I am trying to understand the advection equation with variable velocity coefficient a bit better. In particular I don't understand how the equation can be conservative.

The advection equation,

$$ \frac{\partial u}{\partial t} + \frac{\partial}{\partial x}(\boldsymbol{v}u) = 0 $$

Let's interpret $u(x,t)$ as being the concentration of some physical species ($cm^{-3}$) or some other physical quantity which cannot be created or destroyed. If we integrate $u(x,t)$ over our domain then we should get constant,

$$ \int_{x_{\text{min}}}^{x_{\text{max}}} u(x,t) dx = \text{constant} $$

(This is what I mean by being conservative.)
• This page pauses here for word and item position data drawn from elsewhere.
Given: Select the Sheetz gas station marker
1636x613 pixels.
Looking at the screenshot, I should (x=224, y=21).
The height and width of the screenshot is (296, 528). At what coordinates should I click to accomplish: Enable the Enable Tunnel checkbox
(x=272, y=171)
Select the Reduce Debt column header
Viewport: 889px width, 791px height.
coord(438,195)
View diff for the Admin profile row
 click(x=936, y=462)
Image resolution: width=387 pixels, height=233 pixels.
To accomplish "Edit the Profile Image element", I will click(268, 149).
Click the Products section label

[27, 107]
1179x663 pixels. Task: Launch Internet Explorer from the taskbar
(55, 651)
If we now let the velocity be a function of space (and time), $\boldsymbol{v}(x,t)$, then the chain rule must be applied to give,

$$ \frac{\partial u}{\partial t} + \boldsymbol{v}\frac{\partial u}{\partial x} + \underbrace{u\frac{\partial \boldsymbol{v}}{\partial x}}_{\text{?}} = 0 $$

The final term "looks" like a source term and this is what I find confusing. It will increase or decrease the quantity $u$ depending on the divergence of the velocity field.
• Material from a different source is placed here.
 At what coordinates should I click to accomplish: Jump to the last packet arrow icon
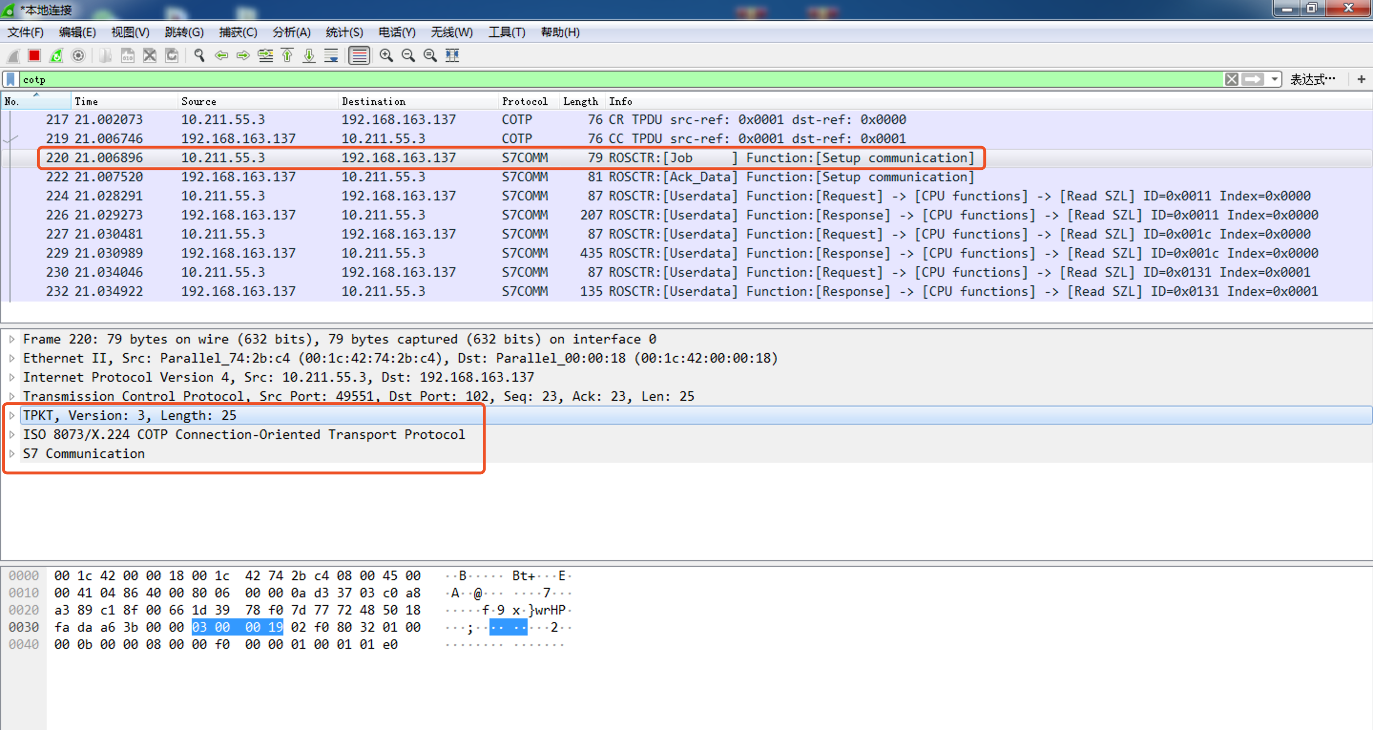coord(309,55)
Following this question, I understand how to impose conservation boundary conditions. However, for the variable velocity advection equation I don't understand how conservation boundary conditions can be derived because of the additional "source term" that is introduced by applying the chain rule. Can this equation be conservative? If so, how can correct boundary conditions be applied?

Answer 1

The fundamental quantity in transport is the flux, $\mathbf v u$ for advection. The divergence theorem states that

$$\int_\Omega \nabla\cdot (\mathbf v u) = \int_{\partial \Omega} (\mathbf v u) \cdot \mathbf n . $$

An equation is conservative when it is preserves this equality. Dropping to 1D with $\Omega = (a,b)$ and using the equation $u_t + (\mathbf v u)_x = 0$, we have

$$ \Big(\int_a^b u\Big)_t = \int_a^b u_t = -\int_a^b (\mathbf v u)_x = -\mathbf v u |_a^b $$

where the term on the right is just the difference in flux between the left and right boundaries.
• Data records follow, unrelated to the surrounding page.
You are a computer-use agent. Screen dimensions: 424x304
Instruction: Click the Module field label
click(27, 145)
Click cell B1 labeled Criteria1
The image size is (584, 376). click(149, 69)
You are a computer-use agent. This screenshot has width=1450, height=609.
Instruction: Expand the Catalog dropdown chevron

Regarding your second observation, the non-conservative (non-divergence) form is misleading (and only justified for smooth solutions). The product $\mathbf v \cdot \nabla u$ is not conservative transport if $\mathbf v$ is not divergence-free (i.e., constant in 1D). You should stick with the conservative form and resist the urge to apply the chain rule when evaluating conservation properties.